In Love in the Time of Cholera, letters represent the desire of various characters to either display or obscure the truth from others. Writing letters provides an opportunity for characters to reveal their true selves or, on the contrary, to disguise some of their intentions. Before committing suicide, refugee Jeremiah de Saint-Amour writes Dr. Juvenal Urbino a letter describing his past crimes. This act of transparency demonstrates de Saint-Amour’s desire for his true identity to be known, even if it is unflattering and might shock his friend—who, in addition, will be unable to answer de Saint-Amour since he will be dead. Florentino Ariza’s letters to Fermina Daza, on the other hand, are not meant to highlight past immoral deeds, but to seduce her. In his youth, Florentino uses lyrical poetry to do so, whereas in old age he writes meditations on issues related to life and death. These strategies reveal that Florentino has learned new, innovative ways to impress the woman he loves, even if his actual intentions (to win Fermina over) have not changed. Letter-writing, in this sense, is not necessarily fully honest and genuine for every character in the novel, since they can choose to reveal only the aspect of themselves that might appeal to their addressee, according to their particular goals. This issue is further complicated by the fact that Gabriel García Márquez never transcribes any letter for readers to see. This suggests that the actual content of letters might matter less than characters’ reactions to them. In other words, the capacity for letters to serve as vehicles for people’s emotions and desires ultimately proves more important than their literary content.
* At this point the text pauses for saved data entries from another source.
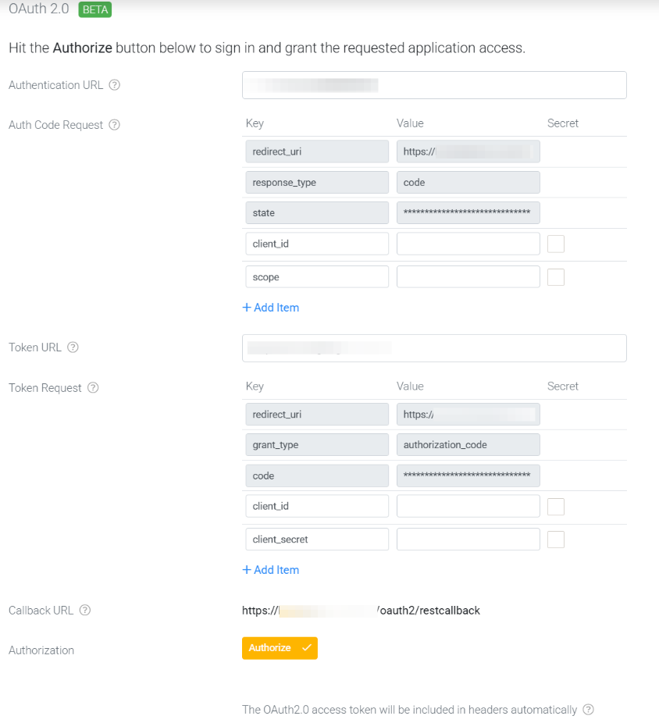Check Secret for Token Request client_id

(556, 506)
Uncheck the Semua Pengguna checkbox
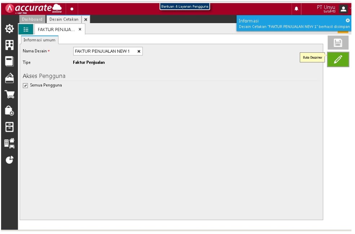This screenshot has height=234, width=355. (25, 85)
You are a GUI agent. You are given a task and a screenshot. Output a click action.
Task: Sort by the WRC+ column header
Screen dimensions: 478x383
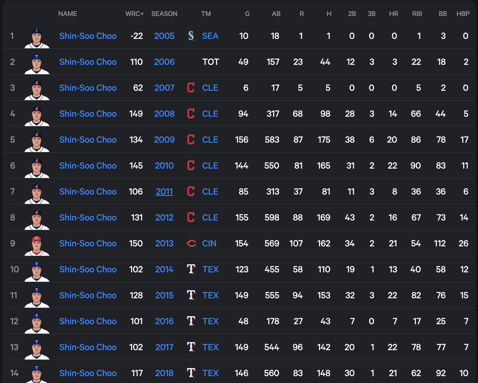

The various uses of letter-writing in the novel thus signal the variety of intentions that characters have toward each other—whether this involves telling the truth and revealing one’s past crimes or building trust to achieve romantic seduction.
Letters Quotes in Love in the Time of Cholera
It had to be a mad dream, one that would give her the courage she would need to discard the prejudices of a class that had not always been hers but had become hers more than anyone’s. It had to teach her to think of love as a state of grace: not the means to anything but the alpha and omega, an end in itself.